*** Opening of Input data ***
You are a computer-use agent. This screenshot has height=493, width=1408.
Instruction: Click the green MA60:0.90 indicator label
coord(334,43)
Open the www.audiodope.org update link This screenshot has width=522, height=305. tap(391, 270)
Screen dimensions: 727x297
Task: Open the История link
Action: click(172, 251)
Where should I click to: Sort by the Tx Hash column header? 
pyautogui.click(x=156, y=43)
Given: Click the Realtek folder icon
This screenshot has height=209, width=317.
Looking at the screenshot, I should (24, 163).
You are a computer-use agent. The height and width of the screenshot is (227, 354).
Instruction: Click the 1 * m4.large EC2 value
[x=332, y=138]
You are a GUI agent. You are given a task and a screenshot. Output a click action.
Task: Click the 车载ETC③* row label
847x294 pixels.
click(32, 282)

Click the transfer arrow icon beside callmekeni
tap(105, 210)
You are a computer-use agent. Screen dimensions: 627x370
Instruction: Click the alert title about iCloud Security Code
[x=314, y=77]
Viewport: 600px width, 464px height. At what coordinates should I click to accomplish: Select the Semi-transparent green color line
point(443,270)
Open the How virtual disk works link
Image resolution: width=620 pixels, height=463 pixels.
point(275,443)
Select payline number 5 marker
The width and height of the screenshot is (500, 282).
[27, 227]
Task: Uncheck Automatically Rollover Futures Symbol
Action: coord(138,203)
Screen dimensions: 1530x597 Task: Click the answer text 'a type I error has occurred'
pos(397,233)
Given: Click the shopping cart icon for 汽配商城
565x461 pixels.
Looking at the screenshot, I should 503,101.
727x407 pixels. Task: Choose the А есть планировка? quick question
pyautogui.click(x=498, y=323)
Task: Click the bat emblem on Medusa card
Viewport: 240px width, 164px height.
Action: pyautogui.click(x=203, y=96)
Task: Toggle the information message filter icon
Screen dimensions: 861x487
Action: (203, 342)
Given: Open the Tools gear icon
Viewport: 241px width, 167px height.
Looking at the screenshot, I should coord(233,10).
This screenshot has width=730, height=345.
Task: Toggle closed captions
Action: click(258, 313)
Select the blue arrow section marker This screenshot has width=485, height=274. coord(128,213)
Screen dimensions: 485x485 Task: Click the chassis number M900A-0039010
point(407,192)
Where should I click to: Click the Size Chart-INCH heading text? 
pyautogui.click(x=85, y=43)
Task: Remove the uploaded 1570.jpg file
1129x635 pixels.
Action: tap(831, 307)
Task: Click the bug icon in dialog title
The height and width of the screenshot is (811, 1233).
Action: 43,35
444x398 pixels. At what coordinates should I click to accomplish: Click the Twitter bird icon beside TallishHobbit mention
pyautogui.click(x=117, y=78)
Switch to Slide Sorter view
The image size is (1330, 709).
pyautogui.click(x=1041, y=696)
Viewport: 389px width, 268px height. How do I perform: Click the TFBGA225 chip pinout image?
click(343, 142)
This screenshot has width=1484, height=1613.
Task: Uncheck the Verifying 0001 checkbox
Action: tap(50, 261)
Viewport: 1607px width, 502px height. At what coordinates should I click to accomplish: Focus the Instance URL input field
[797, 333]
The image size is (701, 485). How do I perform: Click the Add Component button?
*** Close of Input data ***
▸ Your assignment: Whenever a line includes the word "agent", pull it out of the entries.

▸ Result of the exercise:
You are a computer-use agent. This screenshot has height=493, width=1408.
You are a computer-use agent. The height and width of the screenshot is (227, 354).
You are a GUI agent. You are given a task and a screenshot. Output a click action.
You are a computer-use agent. Screen dimensions: 627x370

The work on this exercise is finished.